HYMN - I Bind Unto Myself Today (St. Patrick's Breastplate)
Uploader Comments (HiFiHymnBook)
Top Comments
-
@michaelnrdx This kind of binding is as different from magical binding as the power of Christ is different from power of magic. This is a binding in the sense of love, devotion, and duty to the Trinity, to the theological virtues of Faith, Hope, Love. It expresses trust in God's providential care that comes entirely from his goodness and mercy, and has nothing to do with a "protective energy." Such an equivocation to paganism is precisely what St. Patrick would have fought against in Ireland.
-
The greatest hynm ever. At least in the top three or four.
Blessings
All Comments (69)
-
thanks for the tune, very well done. unknown to me for 40 some years but now very enjoyable!! what is the organ? i couldn't find anything on it in your profile/comments page. it sounds good!
-
Pray for us, St Patrick, and this beautiful Roman Catholic hymn, a wonderful piece of the heritage of the Church of Christ.
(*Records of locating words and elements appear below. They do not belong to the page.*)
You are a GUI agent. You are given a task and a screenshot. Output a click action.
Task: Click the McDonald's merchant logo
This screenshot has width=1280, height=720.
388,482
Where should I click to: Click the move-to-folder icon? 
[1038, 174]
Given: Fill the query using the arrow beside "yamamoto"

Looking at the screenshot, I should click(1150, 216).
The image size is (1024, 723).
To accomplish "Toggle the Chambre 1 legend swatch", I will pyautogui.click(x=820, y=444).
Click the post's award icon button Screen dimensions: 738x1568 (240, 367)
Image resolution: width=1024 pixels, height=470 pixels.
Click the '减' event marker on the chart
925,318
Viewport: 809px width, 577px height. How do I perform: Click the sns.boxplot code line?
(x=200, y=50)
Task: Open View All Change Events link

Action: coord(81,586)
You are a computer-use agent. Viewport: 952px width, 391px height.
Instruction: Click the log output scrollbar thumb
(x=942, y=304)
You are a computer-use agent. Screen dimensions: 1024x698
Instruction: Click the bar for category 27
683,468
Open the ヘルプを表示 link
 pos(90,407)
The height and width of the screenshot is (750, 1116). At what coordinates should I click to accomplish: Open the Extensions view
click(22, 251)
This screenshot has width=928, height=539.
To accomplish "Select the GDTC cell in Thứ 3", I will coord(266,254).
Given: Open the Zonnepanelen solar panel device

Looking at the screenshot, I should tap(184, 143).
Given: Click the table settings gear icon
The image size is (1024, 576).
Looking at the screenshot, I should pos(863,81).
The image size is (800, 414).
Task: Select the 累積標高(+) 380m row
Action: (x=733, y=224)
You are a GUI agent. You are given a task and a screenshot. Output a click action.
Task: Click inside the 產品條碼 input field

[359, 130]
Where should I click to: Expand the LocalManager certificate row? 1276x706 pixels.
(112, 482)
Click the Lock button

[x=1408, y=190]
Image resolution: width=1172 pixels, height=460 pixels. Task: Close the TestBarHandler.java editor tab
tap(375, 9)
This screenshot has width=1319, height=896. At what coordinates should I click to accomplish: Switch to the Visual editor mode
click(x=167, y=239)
The One church.
-
@briank06261973 This is my favorite hymn; indeed it "goes on by the yard" as our organist says. It is difficult to get my fellow Episcopalians to sing all the way through!
-
@nessunopassato Protestant doesn't mean anti-Catholic; it means anti-Papal.
-
@USAsoldier1955 no such thing as protestant catholic faith. . . the two words are in conflict with each other.
St. Patrick followed the Holy order that is the Latin rite of the Catholic Church.
-
Saint Patrick, pray for us!
From an Orthodox Christian!
IC XC + NI KA
St. Patrick's Breastplate is not a hymn...it is a prayer. The prayer he created.
nessunopassato 2 months ago
@nessunopassato It's also the name of the hymn tune.
HiFiHymnBook 2 months ago
@HiFiHymnBook no, the name of the hymn is "I bind unto myself today". what you reference it as is not what it is.
nessunopassato 2 months ago
@nessunopassato It does get a bit confusing...
The hymn is called "I Bind Unto Myself Today" (which are the words in the first line)
"St. Patrick's Breastplate" is the prayer attributed to St. Patrick and also the name of the tune the words are set to (see something I copied below)
Words: attributed to St. Patrick circa 372-466; Paraphrased by Cecil F. Alexander, 1889.
Music: 'St. Patricks Breastplate' Charles V. Stanford, 1902.